Lorsque la Chambre des députés a adopté à l’unanimité, mercredi dernier, 9 juillet, la nouvelle loi sur l’immigration, remplaçant celle de 1972, elle a également analysé une série de règlements grand-ducaux d’application, dont les derniers avaient été adoptés quelques jours plus tôt, le 4 juillet, au conseil des ministres. Outre ceux ayant trait au niveau de rémunération minimal pour un travailleur hautement qualifié, aux données à caractère personnel des demandeurs d’asile ou au contrôle médical des étrangers, le règlement qui suscite le plus d’intérêt est celui établissant une sorte de catalogue de règles de bonne conduite à appliquer lors des retours forcés, ce que les ONG et la Commission consultative des droits de l’homme ont toujours revendiqué.

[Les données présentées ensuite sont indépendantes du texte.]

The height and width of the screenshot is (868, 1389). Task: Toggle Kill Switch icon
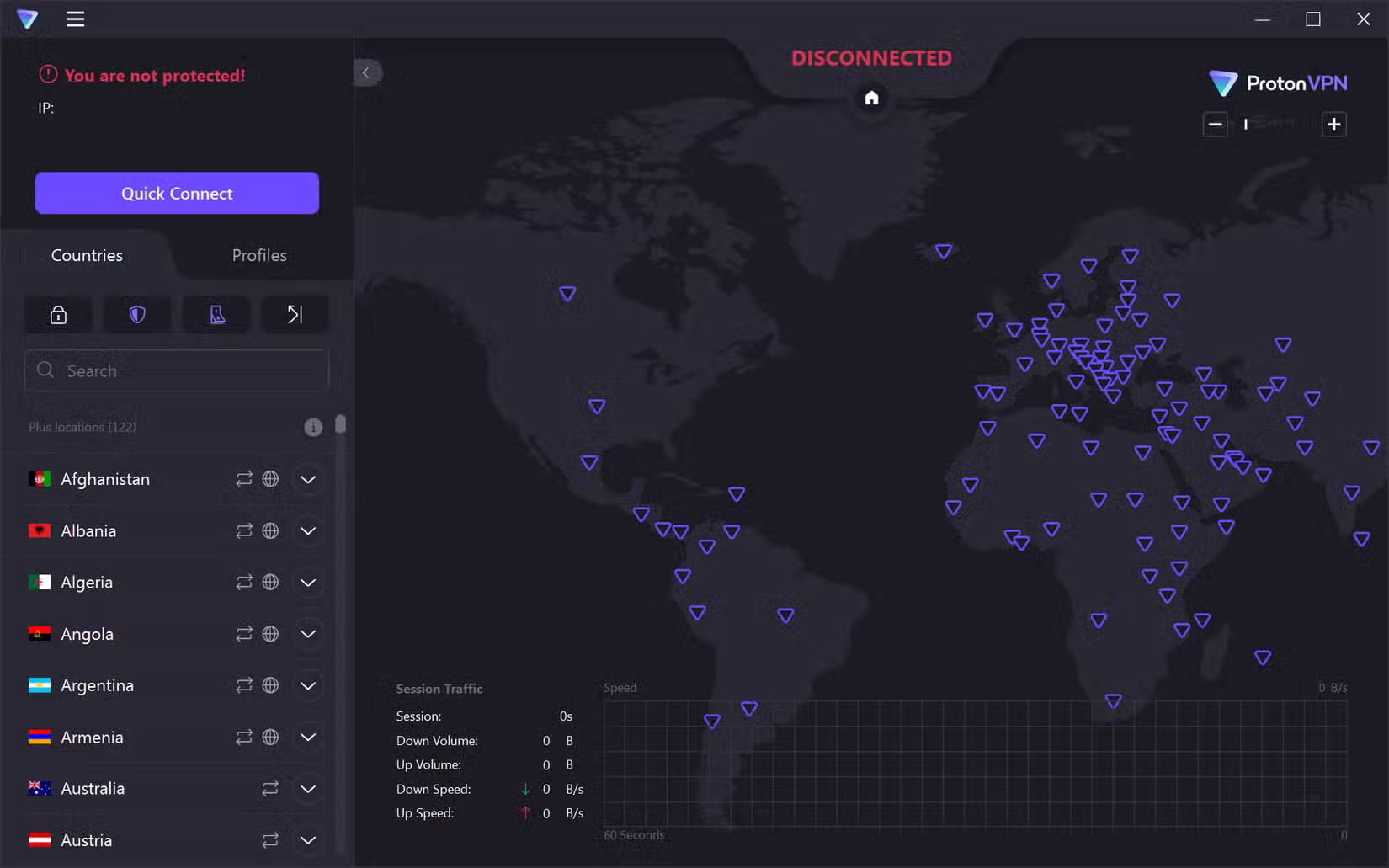pyautogui.click(x=216, y=315)
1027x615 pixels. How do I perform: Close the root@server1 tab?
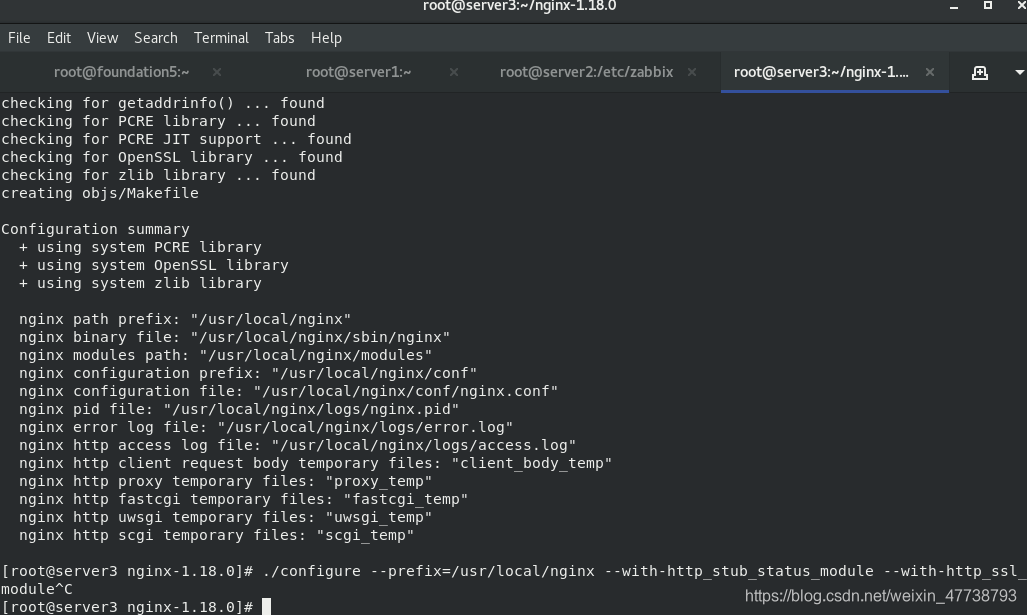pos(454,72)
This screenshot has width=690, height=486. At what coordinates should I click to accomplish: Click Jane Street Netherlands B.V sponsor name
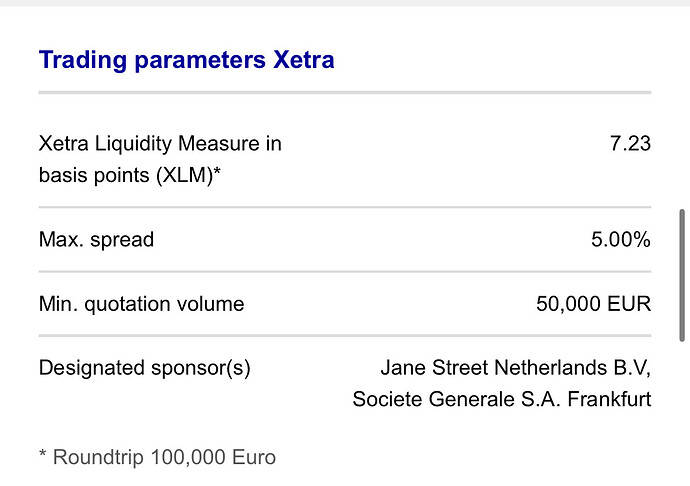[x=516, y=368]
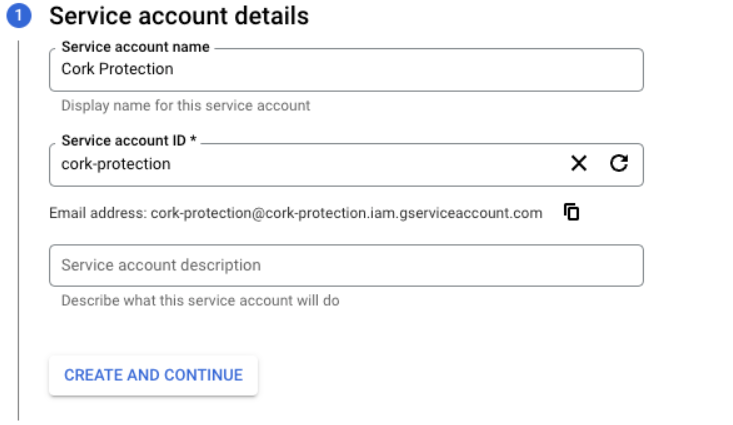733x425 pixels.
Task: Click the 'Service account name' floating label
Action: tap(136, 47)
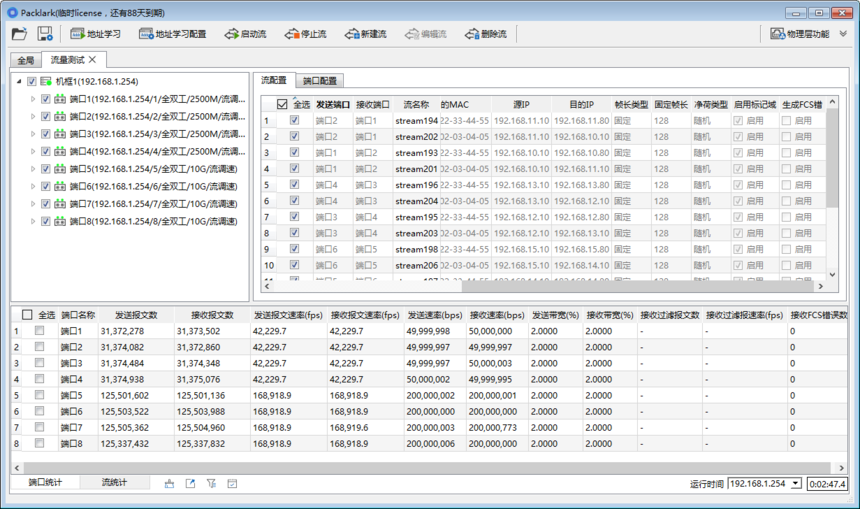The height and width of the screenshot is (509, 860).
Task: Click the export icon beside 流统计 tab
Action: [190, 484]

Toutefois, et malgré l’avancée que représente un tel texte, le règlement déçoit parce qu’il reste extrêmement flou sur beaucoup de points. Ainsi, il définit les conditions dans lesquelles aucune « mesure d’éloignement » ne peut être prise : lorsque la personne ou un membre de sa famille est médicalement dans l’impossibilité de voyager ; les besoins des personnes vulnérables, enfants et personnes âgées, doivent être dûment pris en compte ; l’unité familiale doit être respectée, sauf si un membre de la famille se cache pour y échapper. L’éloignement doit se faire « dans le respect de la dignité et de la sécurité de la personne à éloigner » et l’opération peut être interrompue si elle met en danger la sécurité de la personne à éloigner, de son escorte ou d’autres voyageurs.
Une escorte composée de policiers accompagne la personne, dont au moins un policier du même sexe ; ils doivent être clairement identifiables, le port de cagoules et de masques est interdit ainsi que, s’il s’agit d’un voyage en avion, le port d’armes. En cas de retour groupé par vol charter, un observateur d’une ONG humanitaire est autorisé à accompagner le voyage et peut faire un rapport au ministre. Les membres de l’escorte ainsi que les observateurs bénéficieront d’une « formation spécifique », qui peut, selon le commentaire des articles, porter sur la médiation, la gestion du stress, les connaissances culturelles spécifiques ou les tactiques policières à suivre…
Dans un communiqué, la Commission consultative des droits de l’homme s’inquiétait la semaine dernière du risque de refoulement et souligne une nouvelle fois qu’un règlement grand-ducal n’est pas suffisant pour enfreindre plusieurs libertés fondamentales inscrites dans la Convention européenne des droits de l’homme, comme la protection de la vie privée et familiale ou l’interdiction de traitements dégradants ou inhumains, comme cela risque d’être le cas lors de retours « par la contrainte » telle qu’inscrite dans l’article 124 de la nouvelle loi. Ces mesures nécessiteraient, selon la commission, une loi.